1. Read the multiQC manual to learn more about its operation and create a
snakemake rule that runs MultiQC.
  - Remember to have MultiQC use your samples/ directory as an input and
    output its results to the results/ directory

You should have three rules: your rule all, the rule that runs fastQC on each of the files, and the rule that runs multiqc.

At the end of the first week, you should make sure to have done the following:

  • Read the paper and understand the goals and hypotheses of the original study.

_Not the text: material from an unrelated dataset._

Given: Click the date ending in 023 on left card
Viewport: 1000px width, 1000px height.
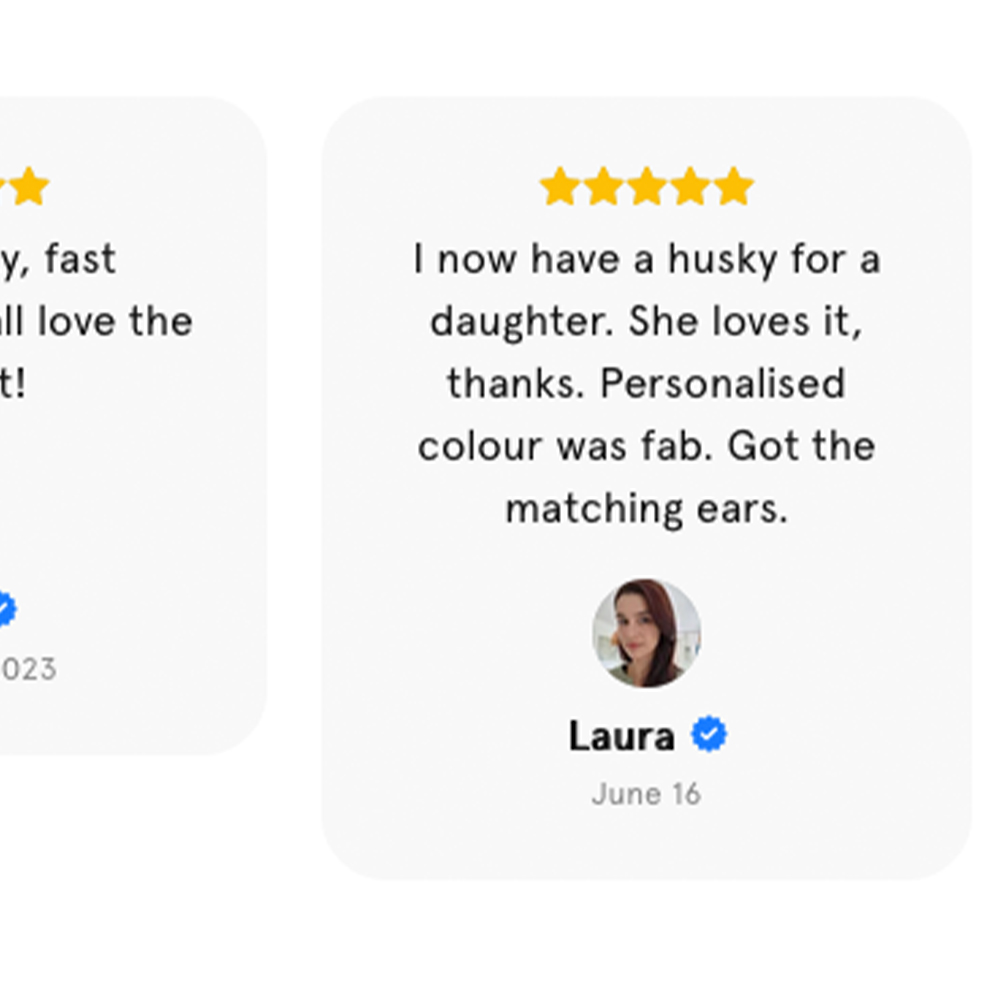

Focus in particular on the analyses pertaining to the dataset we are examining and make note of the interpretations and conclusions drawn by the authors.
  • Accept the github classroom link to setup the project in your working directory
  • Make a new conda environment with the specified packages for this experiment
  • Copy the subset files to your results/ directory
  • Complete the provided snakemake workflow (week1.snake) that runs fastQC on all 16 samples
  • Generate a snakemake rule that runs multiqc after all fastQC reports have been completed
  • Write a brief methods and results section for this week’s tasks in the provided markdown file (week1.Rmd)
  • Answer any conceptual questions (also contained in the Rmd) - many of these questions do not have a single right answer and are designed to allow you to make hypotheses and think creatively about research questions.

CHALLENGE

If you are already familiar with high performance computing environments, you no doubt understand that you should not run any intensive computational tasks on the head node.

Please only attempt this section if you are proficient and knowledgeable in the use of qsub to properly submit batch jobs with appropriate resources requested.

The original data files are located in our single project directory, /projectnb/bf528/materials/project_1_rnaseq/full_files/

Reformat your snakefile to operate on the full data files; their name will not include “subsample” but otherwise follow the same exact naming conventions mentioned previously.

  1. Using your snakemake workflow, run FastQC on all 16 original data files
  2. Add a rule that also runs MultiQC after completion of all FastQC analyses

Your snakemake command used to run must include the –cluster option and appropriate qsub arguments to avoid running these jobs on the head node. We will be discussing the appropriate usage of qsub and –cluster in the upcoming weeks.